Supplied records below:

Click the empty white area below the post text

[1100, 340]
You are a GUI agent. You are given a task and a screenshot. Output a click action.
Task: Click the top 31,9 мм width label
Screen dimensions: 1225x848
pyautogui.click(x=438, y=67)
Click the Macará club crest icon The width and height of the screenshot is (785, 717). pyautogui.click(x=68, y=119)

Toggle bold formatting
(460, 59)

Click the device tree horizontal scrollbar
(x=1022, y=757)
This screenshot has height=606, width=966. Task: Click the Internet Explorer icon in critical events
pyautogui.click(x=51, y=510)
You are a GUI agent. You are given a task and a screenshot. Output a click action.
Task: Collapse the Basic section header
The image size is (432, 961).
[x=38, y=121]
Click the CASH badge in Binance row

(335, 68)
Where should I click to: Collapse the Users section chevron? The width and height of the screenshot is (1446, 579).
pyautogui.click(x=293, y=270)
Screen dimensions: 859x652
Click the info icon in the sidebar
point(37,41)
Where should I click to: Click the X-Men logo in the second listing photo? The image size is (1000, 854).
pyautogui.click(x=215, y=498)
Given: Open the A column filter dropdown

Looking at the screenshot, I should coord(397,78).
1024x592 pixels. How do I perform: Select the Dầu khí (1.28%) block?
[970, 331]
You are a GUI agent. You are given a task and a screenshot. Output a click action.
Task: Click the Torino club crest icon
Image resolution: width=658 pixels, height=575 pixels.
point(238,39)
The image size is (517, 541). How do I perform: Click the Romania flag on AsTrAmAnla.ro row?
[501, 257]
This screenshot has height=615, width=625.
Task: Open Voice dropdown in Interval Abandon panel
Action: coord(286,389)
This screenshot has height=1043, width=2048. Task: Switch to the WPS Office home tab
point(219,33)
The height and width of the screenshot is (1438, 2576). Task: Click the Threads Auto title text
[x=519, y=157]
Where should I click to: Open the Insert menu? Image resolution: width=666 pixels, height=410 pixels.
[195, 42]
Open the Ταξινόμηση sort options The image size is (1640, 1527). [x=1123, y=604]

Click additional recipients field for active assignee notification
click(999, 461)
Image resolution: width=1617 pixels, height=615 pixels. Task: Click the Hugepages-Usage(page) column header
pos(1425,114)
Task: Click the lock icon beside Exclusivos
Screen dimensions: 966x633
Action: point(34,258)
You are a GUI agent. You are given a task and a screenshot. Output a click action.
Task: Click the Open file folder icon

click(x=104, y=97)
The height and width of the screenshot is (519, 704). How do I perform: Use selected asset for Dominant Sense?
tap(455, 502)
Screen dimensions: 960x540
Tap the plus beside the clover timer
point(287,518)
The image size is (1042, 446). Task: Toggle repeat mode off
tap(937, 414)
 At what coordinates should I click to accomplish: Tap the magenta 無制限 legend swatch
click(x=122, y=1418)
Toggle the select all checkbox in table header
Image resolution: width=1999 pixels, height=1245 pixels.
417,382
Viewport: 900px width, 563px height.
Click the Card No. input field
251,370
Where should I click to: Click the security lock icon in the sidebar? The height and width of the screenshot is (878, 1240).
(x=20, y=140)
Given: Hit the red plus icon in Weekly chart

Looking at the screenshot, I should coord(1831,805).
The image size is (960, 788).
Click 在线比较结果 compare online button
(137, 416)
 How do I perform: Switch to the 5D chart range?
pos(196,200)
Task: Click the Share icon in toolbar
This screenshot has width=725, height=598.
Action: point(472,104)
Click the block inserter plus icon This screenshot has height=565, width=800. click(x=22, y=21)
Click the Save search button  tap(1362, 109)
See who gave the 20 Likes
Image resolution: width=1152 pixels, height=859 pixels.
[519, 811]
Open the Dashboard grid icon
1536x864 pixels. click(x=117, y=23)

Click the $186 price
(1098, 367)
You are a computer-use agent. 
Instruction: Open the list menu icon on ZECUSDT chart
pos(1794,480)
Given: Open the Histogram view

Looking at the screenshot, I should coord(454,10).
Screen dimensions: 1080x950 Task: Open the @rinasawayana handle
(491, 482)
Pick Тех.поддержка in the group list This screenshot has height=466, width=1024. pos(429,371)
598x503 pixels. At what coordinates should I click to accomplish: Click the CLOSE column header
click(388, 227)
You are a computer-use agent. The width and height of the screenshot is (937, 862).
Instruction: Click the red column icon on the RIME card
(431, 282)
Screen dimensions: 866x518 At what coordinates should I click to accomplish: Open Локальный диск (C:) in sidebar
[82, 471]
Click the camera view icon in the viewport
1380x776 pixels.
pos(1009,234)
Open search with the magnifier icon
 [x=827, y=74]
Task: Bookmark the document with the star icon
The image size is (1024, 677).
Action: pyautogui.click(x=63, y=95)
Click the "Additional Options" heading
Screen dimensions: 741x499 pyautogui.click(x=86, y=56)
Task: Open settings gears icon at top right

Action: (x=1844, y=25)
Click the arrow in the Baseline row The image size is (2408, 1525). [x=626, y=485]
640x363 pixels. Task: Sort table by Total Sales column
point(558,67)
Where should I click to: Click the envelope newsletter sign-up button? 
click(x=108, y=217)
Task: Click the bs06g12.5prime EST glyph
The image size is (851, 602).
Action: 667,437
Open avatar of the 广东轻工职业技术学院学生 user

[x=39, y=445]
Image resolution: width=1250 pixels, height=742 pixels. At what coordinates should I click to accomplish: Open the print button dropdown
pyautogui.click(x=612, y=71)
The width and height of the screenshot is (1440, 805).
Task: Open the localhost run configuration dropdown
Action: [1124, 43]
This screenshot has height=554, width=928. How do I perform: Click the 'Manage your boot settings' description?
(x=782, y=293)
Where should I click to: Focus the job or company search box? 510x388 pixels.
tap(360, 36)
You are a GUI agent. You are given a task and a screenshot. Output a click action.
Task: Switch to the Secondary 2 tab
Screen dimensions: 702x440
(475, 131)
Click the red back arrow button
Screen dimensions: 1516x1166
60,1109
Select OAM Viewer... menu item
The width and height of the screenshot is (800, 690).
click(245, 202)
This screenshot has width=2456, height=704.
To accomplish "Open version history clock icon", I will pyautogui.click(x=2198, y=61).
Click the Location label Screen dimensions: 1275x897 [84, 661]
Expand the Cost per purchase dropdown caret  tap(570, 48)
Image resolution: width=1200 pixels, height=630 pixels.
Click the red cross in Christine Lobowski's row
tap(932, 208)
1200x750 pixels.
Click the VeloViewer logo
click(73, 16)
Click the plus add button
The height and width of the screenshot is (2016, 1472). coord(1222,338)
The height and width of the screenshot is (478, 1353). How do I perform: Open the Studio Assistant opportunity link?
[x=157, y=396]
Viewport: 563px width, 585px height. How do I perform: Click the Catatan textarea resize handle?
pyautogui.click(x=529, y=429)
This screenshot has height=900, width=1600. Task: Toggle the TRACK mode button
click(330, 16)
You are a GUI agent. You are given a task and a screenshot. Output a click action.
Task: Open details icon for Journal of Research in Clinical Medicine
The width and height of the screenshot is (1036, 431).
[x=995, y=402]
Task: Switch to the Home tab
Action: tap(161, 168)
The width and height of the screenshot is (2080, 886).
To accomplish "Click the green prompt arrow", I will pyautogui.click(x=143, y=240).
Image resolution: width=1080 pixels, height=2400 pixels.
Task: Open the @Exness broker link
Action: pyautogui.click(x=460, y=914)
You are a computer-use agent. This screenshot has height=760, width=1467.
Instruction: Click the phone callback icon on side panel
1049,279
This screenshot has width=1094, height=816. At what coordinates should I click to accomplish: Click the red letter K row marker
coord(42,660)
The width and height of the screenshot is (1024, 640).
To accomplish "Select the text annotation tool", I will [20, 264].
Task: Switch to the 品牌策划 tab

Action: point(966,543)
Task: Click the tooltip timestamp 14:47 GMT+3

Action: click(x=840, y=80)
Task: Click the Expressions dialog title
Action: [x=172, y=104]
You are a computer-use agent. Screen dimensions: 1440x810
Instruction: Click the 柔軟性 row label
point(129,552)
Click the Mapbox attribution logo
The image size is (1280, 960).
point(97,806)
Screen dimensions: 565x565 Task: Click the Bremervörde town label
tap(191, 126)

End of Supplied records.

> Task requirements: Beginning at the line with "The image size is (851, 602)." and stopping after the line with "This screenshot has width=2456, height=704.", please write out every line of the data above exactly and nothing else.

> Solution for this problem:
The image size is (851, 602).
Action: 667,437
Open avatar of the 广东轻工职业技术学院学生 user

[x=39, y=445]
Image resolution: width=1250 pixels, height=742 pixels. At what coordinates should I click to accomplish: Open the print button dropdown
pyautogui.click(x=612, y=71)
The width and height of the screenshot is (1440, 805).
Task: Open the localhost run configuration dropdown
Action: [1124, 43]
This screenshot has height=554, width=928. How do I perform: Click the 'Manage your boot settings' description?
(x=782, y=293)
Where should I click to: Focus the job or company search box? 510x388 pixels.
tap(360, 36)
You are a GUI agent. You are given a task and a screenshot. Output a click action.
Task: Switch to the Secondary 2 tab
Screen dimensions: 702x440
(475, 131)
Click the red back arrow button
Screen dimensions: 1516x1166
60,1109
Select OAM Viewer... menu item
The width and height of the screenshot is (800, 690).
click(245, 202)
This screenshot has width=2456, height=704.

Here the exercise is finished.